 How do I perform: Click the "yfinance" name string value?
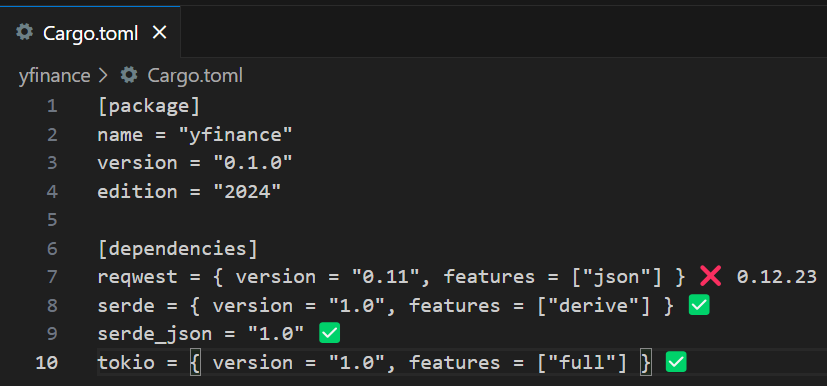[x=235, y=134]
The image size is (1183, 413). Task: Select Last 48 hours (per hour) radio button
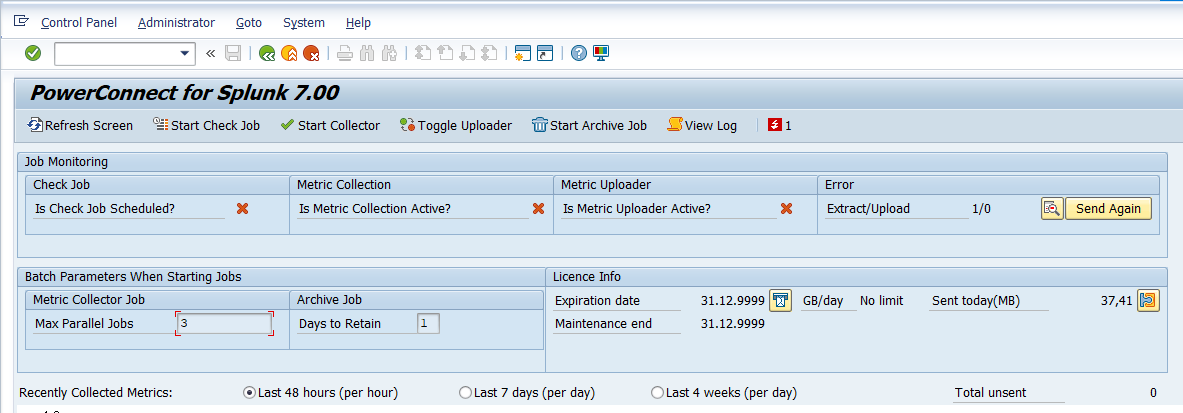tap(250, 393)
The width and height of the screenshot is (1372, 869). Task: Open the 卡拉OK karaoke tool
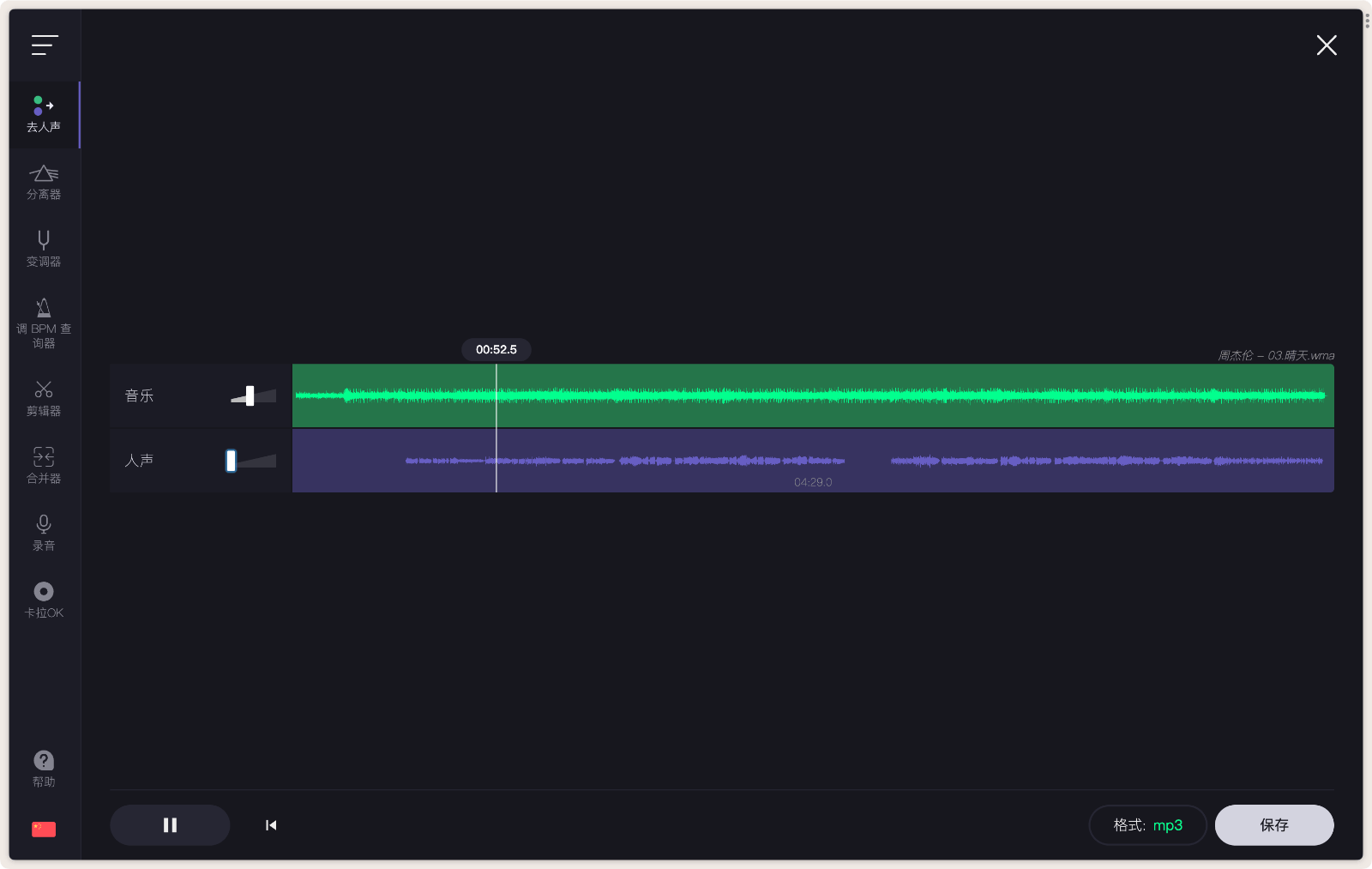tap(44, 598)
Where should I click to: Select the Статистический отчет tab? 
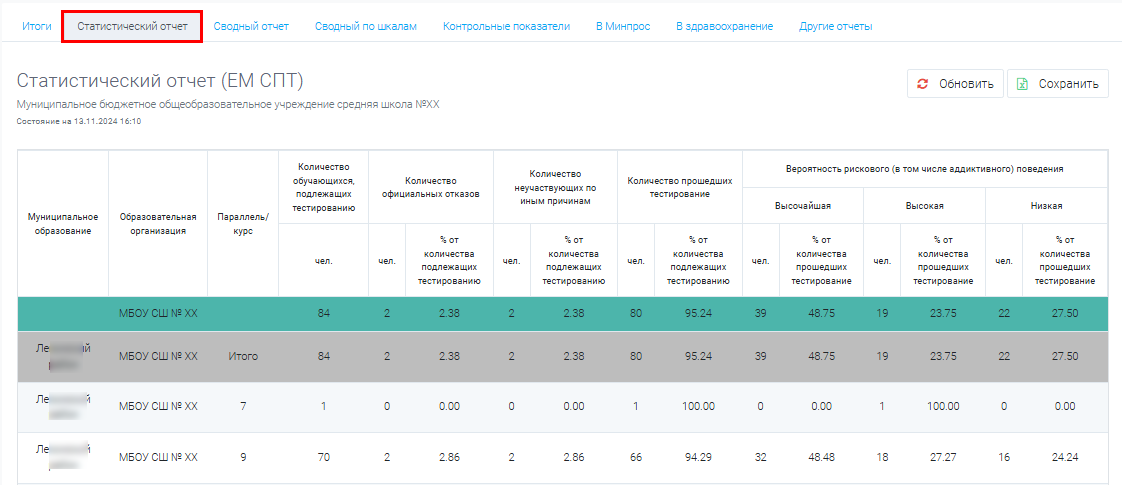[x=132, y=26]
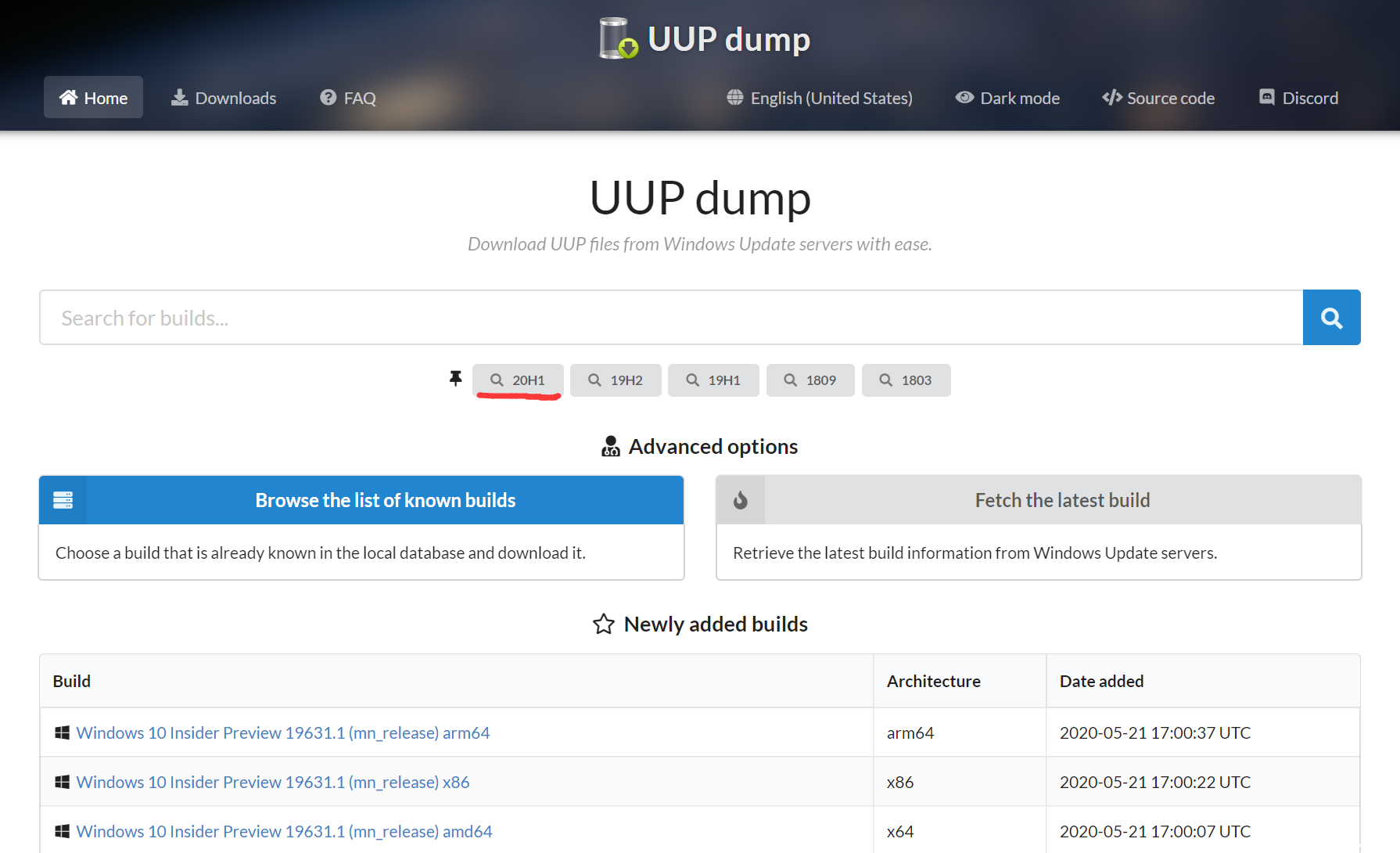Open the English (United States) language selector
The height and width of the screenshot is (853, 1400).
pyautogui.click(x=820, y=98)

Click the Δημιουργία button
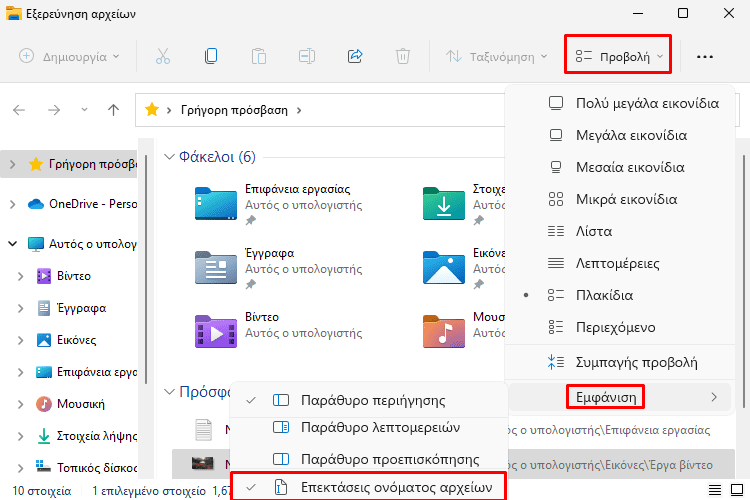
----------
[Instructions for the task] Repeat every one of the records above word for word, leaving out the pictures.

[Finished answer]
 How do I perform: Click the "yfinance" name string value?
[x=235, y=134]
The image size is (1183, 413). Task: Select Last 48 hours (per hour) radio button
tap(250, 393)
The width and height of the screenshot is (1372, 869). Task: Open the 卡拉OK karaoke tool
tap(44, 598)
Where should I click to: Select the Статистический отчет tab? 
[x=132, y=26]
Open the English (United States) language selector
The height and width of the screenshot is (853, 1400).
pyautogui.click(x=820, y=98)

Click the Δημιουργία button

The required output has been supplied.